A nonhomogeneous system has a homogeneous system associated with it, which can be obtained by replacing the constant term in each equation with zero.

Find the characteristic equation of the coefficient matrix: 

We have

\({X^\prime } = \left( {\begin{array}{*{20}{l}}0&0&5\\0&5&0\\5&0&0\end{array}} \right)X + \left( {\begin{array}{*{20}{c}}5\\{ - 10}\\{40}\end{array}} \right)\)

where

\(A = \left( {\begin{array}{*{20}{l}}0&0&5\\0&5&0\\5&0&0\end{array}} \right)\)
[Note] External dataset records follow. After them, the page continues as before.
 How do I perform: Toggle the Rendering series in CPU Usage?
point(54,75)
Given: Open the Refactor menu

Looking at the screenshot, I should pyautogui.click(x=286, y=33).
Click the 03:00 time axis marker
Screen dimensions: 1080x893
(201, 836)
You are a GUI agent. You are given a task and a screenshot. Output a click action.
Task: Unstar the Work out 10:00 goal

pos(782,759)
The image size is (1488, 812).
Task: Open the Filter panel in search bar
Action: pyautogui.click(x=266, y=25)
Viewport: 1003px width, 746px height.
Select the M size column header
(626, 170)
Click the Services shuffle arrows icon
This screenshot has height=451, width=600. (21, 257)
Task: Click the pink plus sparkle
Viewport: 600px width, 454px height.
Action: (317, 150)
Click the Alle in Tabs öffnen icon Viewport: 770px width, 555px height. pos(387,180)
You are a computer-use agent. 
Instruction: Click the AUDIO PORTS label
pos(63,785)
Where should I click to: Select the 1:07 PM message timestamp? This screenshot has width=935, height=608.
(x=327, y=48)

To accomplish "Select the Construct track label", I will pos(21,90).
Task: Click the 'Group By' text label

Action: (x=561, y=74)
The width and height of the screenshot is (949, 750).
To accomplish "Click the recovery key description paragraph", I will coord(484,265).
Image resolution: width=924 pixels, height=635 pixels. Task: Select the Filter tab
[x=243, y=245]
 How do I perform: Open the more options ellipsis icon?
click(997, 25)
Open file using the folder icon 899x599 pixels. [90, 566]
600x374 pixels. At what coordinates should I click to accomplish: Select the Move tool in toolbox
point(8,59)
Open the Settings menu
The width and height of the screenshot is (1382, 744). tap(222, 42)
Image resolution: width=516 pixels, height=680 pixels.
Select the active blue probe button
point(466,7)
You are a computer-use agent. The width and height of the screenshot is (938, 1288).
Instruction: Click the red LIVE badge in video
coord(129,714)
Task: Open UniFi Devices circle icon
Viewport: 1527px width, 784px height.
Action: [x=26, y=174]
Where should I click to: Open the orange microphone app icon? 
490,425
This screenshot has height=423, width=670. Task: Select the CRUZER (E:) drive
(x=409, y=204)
Now, finding the characteristic equation of the coefficient matrix

\(det(A - \lambda I) = 0 \to \left| {\begin{array}{*{20}{c}}{0 - \lambda }&0&5\\0&{5 - \lambda }&0\\5&0&{0 - \lambda }\end{array}} \right| = 0\)

\((0 - \lambda )\left| {\begin{array}{*{20}{c}}{5 - \lambda }&0\\0&{0 - \lambda }\end{array}} \right| + 5\left| {\begin{array}{*{20}{c}}0&{5 - \lambda }\\5&0\end{array}} \right| = 0\)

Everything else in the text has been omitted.